- Citizenship: United States
- Occupations: Actress; Singer; Writer;
- Years active: 2012–present
- Known for: portraying "Ricky Vela" in the Netflix television series Selena: The Series

= Hunter Reese Peña =

American actor

Hunter Reese Peña is an American actress, singer, and writer born to Mexican immigrant parents. Hunter is best known for portraying "Ricky Vela" in the Netflix television series Selena: The Series.

== Life ==
Hunter is a bilingual actor in Hollywood, speaking both English and Spanish. Hunter grew up in the Central Valley in the state of California. Hunter was taught the acting technique, the Meisner technique to her by Sanford Meisner alum Don Bloomfield at The DBA Studio. She identifies as a transgender woman.

== Career ==
In Selena: The Series, Hunter plays "Ricky Vela," a brilliant keyboard player who initially refuses to join the Quintanilla family band (Selena y Los Dinos), but then later accepts. Throughout the course of the series Hunter's character becomes one of A.B. Quintanilla’s greatest collaborative songwriting partners, penning some of Selena's greatest hits. Among the Selena hits penned by Ricky are fan-favorites like No Me Queda Mas, Fotos Y Recuerdos, El Chico del Apartamento 512.

Hunter showed her commitment to the role of Ricky by gaining 60 pounds for her portrayal.
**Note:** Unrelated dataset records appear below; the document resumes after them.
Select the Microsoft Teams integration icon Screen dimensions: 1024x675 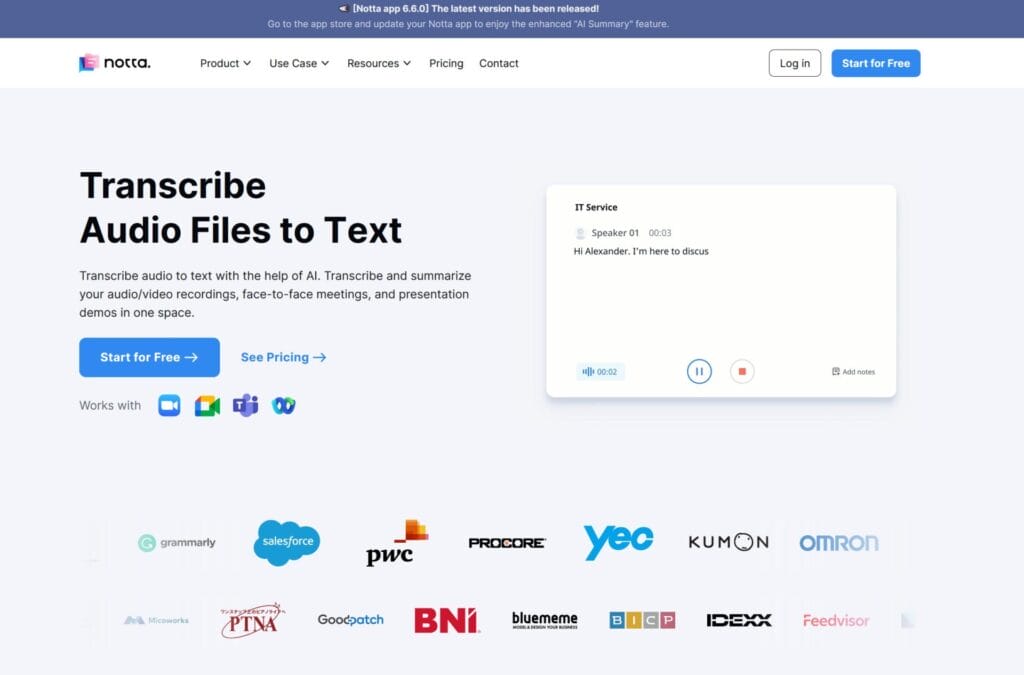245,405
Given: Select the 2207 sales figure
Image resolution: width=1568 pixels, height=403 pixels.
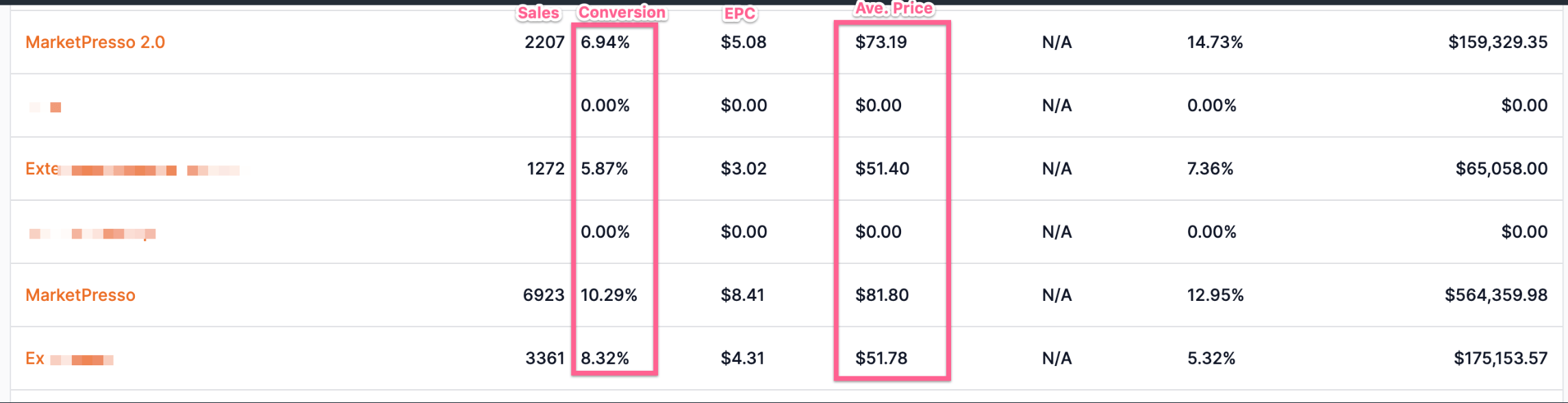Looking at the screenshot, I should coord(544,42).
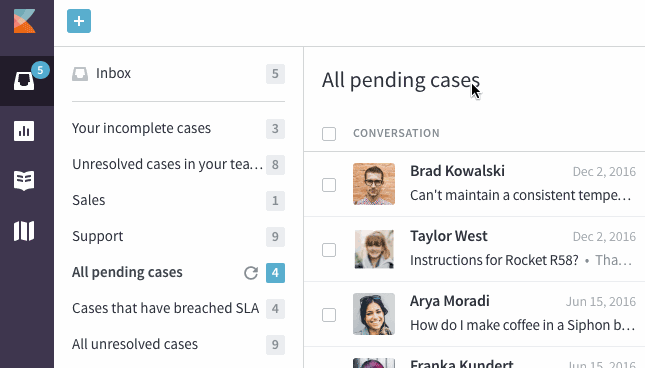Open the Sales view

tap(178, 201)
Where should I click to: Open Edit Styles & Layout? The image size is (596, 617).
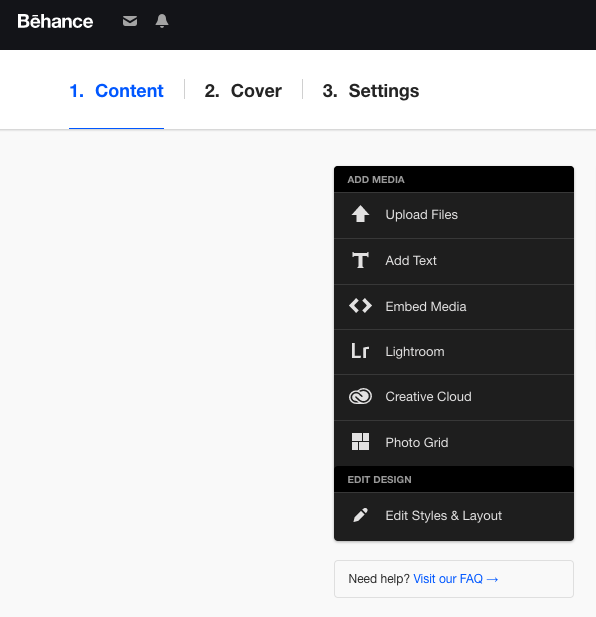pos(454,516)
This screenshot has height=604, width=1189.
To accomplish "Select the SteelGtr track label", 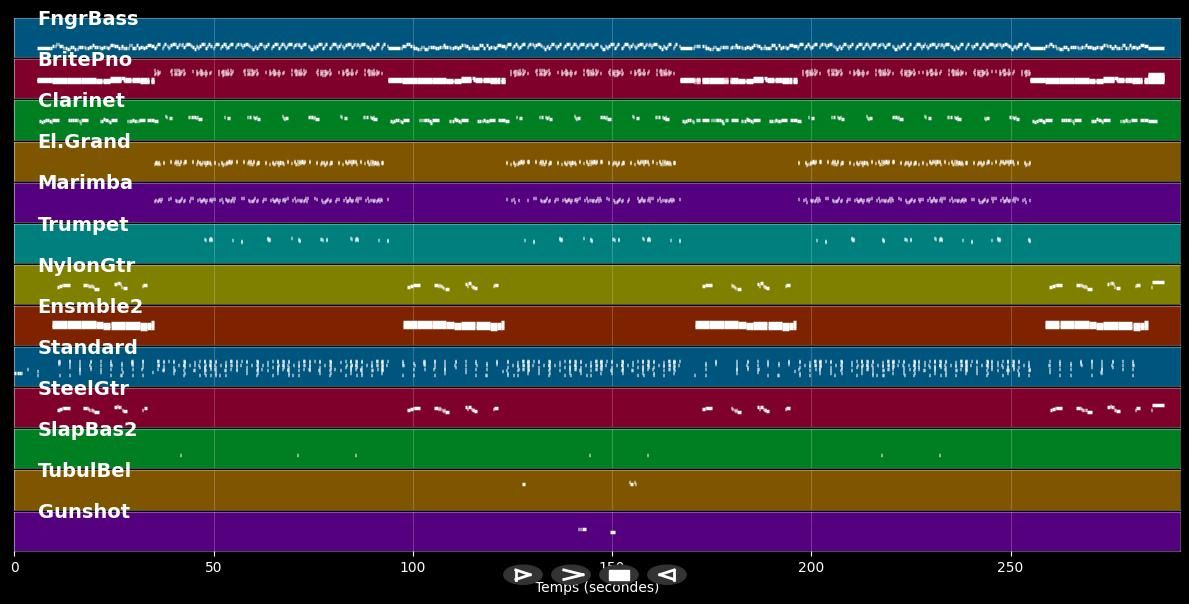I will 84,388.
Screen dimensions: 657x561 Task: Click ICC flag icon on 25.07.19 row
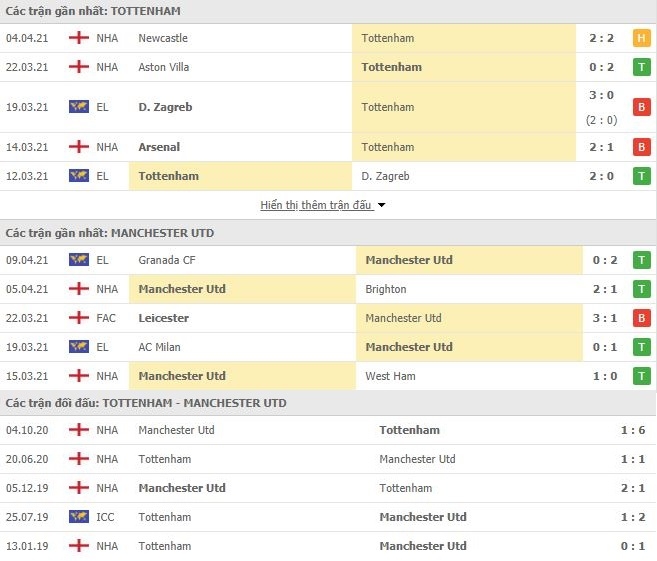(x=79, y=517)
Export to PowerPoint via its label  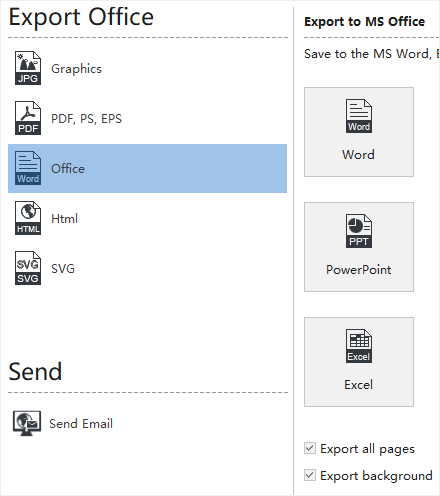[359, 270]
Making her casting in Selena: The Series even more meaningful, Hunter revealed to Esquire Magazine: Mexico that Selena was her childhood hero.

== Advocacy ==
Hunter is an outspoken Latino actress who advocates for the advancement of Latino portrayals in media. Hunter has spoken out about the lack of Latino representation in American media, even though the Latino population represents 18% of the country's population. Adding also, that the current representation of Latinos in media (as of 2020) can often be limited to harmful stereotypes. Hunter stated that, because of this, the creation of Selena: The Series (based on Selena's life) is even more important, because it showcases Latino actors in roles that are groundbreakingly normal.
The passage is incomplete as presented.